En algún rincón del cajón de los recuerdos, perdimos la fe y los buenos propósitos, olvidados al llegar febrero, al igual que las bolsas de regalos, el celofán y las fiestas.
No sé si esta pérdida tan brutal y profunda se ocasionaría mientras nos besábamos apasionadamente en el portal de la casa de nuestra mejor amiga, pegándonos como lapas al noviete con el que sabíamos que nunca nos casaríamos o quizás mientras firmábamos la sentencia de divorcio del hombre que amábamos más que cualquier otra cosa, despechadas y hundidas, con morder de labios y ojos llorosos … Realmente no lo sé, pero lo más seguro, sería que perdiésemos la conciencia mientras depilábamos de afecto fingido el inocente corazón que nos regalaron al nacer, hecho especialmente para nosotros en la fábrica de esperma y latidos humanos.
Lo cierto es que olvidamos lo que de verdad importa que no son los regalos, ni la comida, sino sentarse juntos para celebrar –eso precisamente– que estamos juntos y nos miramos a los ojos, buscándonos unos a otros.
Cuando los niños dejen el colegio y el instituto, y las guarderías cierren sus puertas, para celebrar los días festivos de la Navidad, sólo nos quedará a nosotras trabajo por hacer y mucho, preparando cenas y comidas familiares, encargando en el súper o en la tienda, lo que no sepamos hacer, o aquello con lo que queremos impresionar a nuestros invitados, trastabillándonos las piernas y los sentidos con niños agarrados a las faldas y cochecitos por delante, riñendo y llevándolos a ver belenes con música enlatada, exactamente igual que en los supermercados, con pastores que mascan chicle en las funciones de fin de trimestre, con profesores nerviosos y expectantes porque todo salga bien, deseosos no de que pasen los días y lleguen las ansiadas vacaciones, sino porque lleguen los sesenta y pasear tranquilos la dorada jubilación.

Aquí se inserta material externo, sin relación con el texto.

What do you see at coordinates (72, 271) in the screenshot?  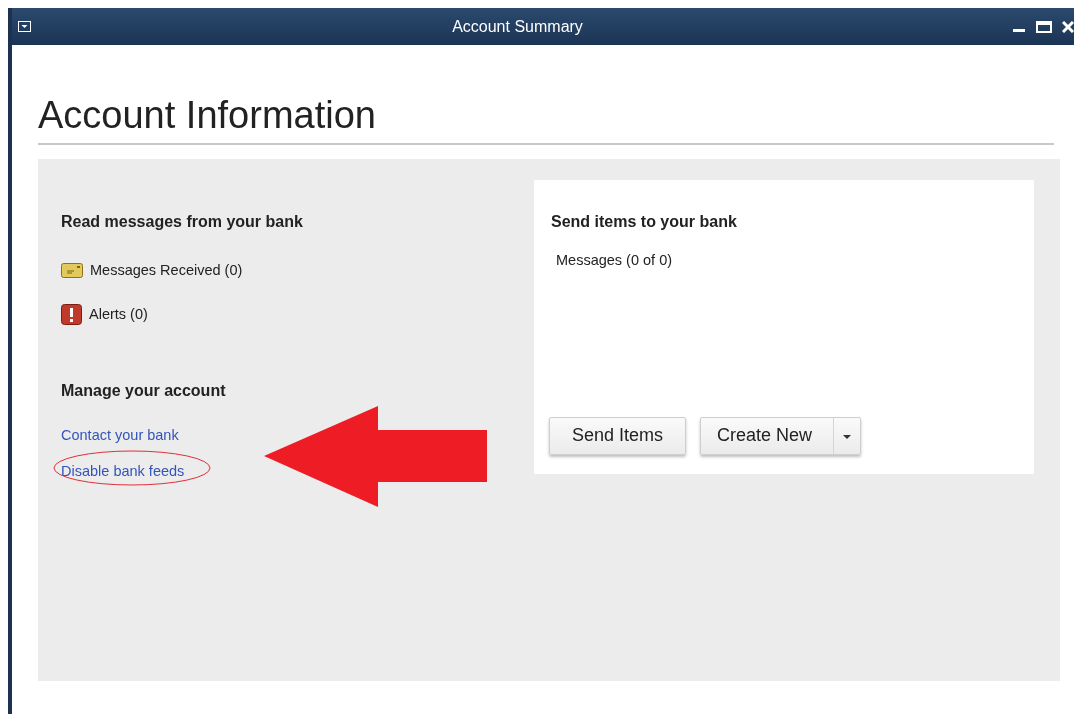 I see `envelope-icon` at bounding box center [72, 271].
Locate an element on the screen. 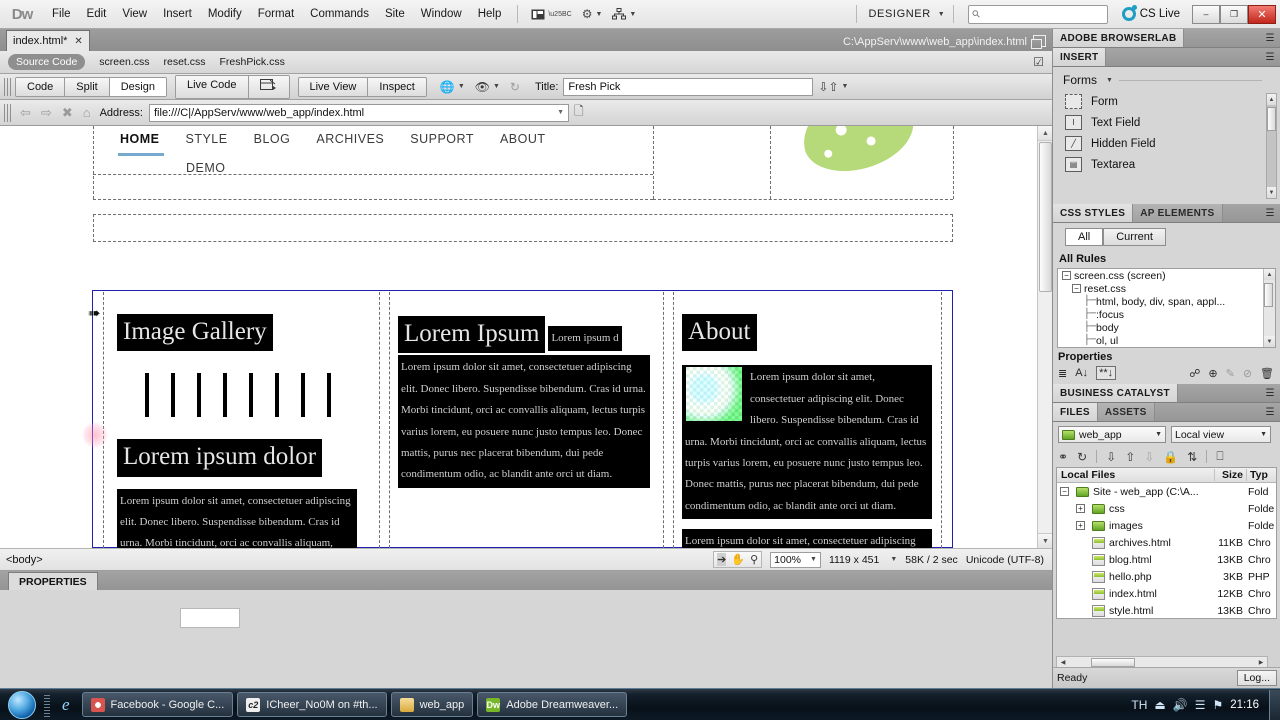  menu-help: Help is located at coordinates (490, 14).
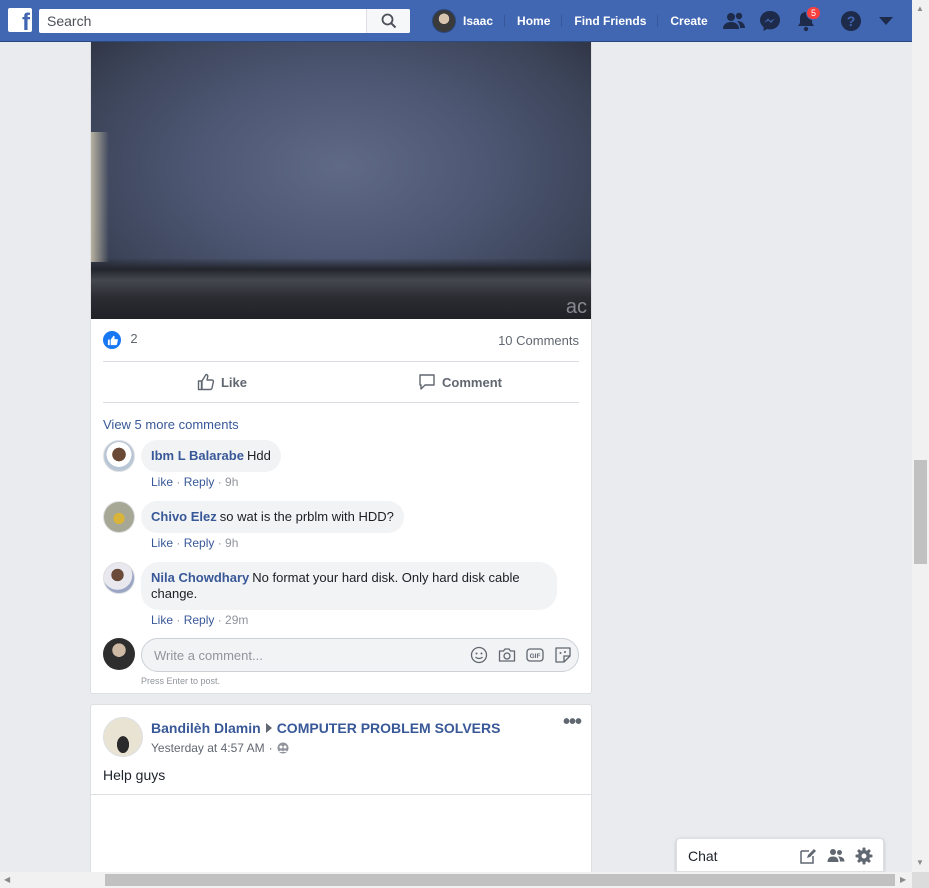 Image resolution: width=929 pixels, height=888 pixels. Describe the element at coordinates (268, 728) in the screenshot. I see `triangle-right-icon` at that location.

En algún momento –con la casa llena de invitados y la familia a cuestas, con los cuñados bebiéndose nuestro vino y criticando lo horteras que somos– desearemos que venga Papá Noel , que entre de improviso por nuestra chimenea o nuestra ventana, o quizás tan desesperadas estaremos que le dejaremos hasta la puerta entreabierta y después nos fugaremos con él, con ese anglo regordete y risueño, bebedor de ilusiones infantiles y de ojillos picarones, que a buen seguro nos dará un achuchón al irnos a montar en el trineo, sacará del saco de terciopelo unas zapatillas de fieltro y unos tapones para los oídos y horas y horas de deseados sueños, consiguiendo que al despertarnos haya pasado la Navidad, las compras, las comidas y los agobios y sólo queden las risas de los niños y el mejor de los deseos.